# ****, rabbit, or squirrel hunt requested



## dadforson (Oct 5, 2007)

Looking for someone to guide/take 2 people on a hunt for some beginner/safe with guns- hunters this season. Will offer $100.00 to help with your time, hunting property, and know how. Like to hunt with dogs-flexible on location/dates. Just once or twice to try it.
Let me know if interested.


----------



## michhutr (Jan 16, 2009)

Give me a pm with Number and we'll talk. Maybe we 'll do a rabbit hunt with dogs or squirrel early. No charge. Maybe a chicken sub for lunch from subway if interested..

Always fun to get kids out.

David


----------



## Justin (Feb 21, 2005)

dadforson, see my post on squirrel camp below.


----------



## dadforson (Oct 5, 2007)

OK-thanks for your reply. Will go to your post now. Mark L.


----------



## junglecat (Jan 19, 2006)

Mark, 
Check out the Michigan Squirrel Dog Association forum. There is a thread in the forums that lists the hunt dates and locations for this season. Everyone is welcome to the hunts and occasionally we will have a few observers come along and enjoy watching the dogs go. Most of the time when we have a kid along with a cast they get to do the shooting. Its a good time and good food (potluck follows hunts).
Good luck this fall!
Dave


----------



## misupercooner (Nov 14, 2009)

If you can't find a coonhunter to tag alongwith give me a shout I'm sure the potlickers Ive got can tree ya a few


----------



## emason323 (Nov 9, 2007)

junglecat said:


> Mark,
> Check out the Michigan Squirrel Dog Association forum. There is a thread in the forums that lists the hunt dates and locations for this season. Everyone is welcome to the hunts and occasionally we will have a few observers come along and enjoy watching the dogs go. Most of the time when we have a kid along with a cast they get to do the shooting. Its a good time and good food (potluck follows hunts).
> Good luck this fall!
> Dave


+1 on that. I posted a request to hunt with their dogs and ended up on a hunt with a nice BMC. A little later i went on one of their group hunts and followed some Feists around.
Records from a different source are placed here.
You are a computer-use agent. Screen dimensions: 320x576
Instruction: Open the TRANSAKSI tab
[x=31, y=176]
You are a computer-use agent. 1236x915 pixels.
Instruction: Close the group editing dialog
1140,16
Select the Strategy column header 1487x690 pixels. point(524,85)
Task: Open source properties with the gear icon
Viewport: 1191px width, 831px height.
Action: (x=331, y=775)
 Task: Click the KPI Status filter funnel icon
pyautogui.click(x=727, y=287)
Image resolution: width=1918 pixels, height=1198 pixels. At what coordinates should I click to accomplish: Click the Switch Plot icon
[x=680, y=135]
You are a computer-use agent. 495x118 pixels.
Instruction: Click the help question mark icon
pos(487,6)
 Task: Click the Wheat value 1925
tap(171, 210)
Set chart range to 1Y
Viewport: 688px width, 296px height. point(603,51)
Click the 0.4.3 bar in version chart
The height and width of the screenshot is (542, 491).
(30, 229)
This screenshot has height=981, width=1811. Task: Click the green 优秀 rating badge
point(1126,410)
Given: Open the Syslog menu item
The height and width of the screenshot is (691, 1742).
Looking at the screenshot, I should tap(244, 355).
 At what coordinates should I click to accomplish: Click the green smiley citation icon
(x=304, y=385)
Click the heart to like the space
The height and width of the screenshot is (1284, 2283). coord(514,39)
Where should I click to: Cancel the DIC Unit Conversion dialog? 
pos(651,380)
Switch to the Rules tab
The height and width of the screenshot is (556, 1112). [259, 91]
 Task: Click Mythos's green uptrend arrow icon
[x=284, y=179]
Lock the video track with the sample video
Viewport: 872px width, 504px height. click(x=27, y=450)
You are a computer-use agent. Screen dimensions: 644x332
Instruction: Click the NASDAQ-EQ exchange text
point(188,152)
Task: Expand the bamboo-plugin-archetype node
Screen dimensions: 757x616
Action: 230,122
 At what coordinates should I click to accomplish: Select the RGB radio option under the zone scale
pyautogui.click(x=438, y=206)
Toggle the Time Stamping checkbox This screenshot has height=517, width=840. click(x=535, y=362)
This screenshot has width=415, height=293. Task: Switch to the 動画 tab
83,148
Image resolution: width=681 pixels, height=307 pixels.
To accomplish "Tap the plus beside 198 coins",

I can't say enough nice things about that group.


----------



## Petronius (Oct 13, 2010)

Bump for dadforson


----------



## No.4shot (Oct 22, 2002)

If you wanna make the trip to west side of the state I can take you out with my squirrel dog. Or come to a Michigan Squirrel Dog Association buddy hunt. I am an active member there as well.


----------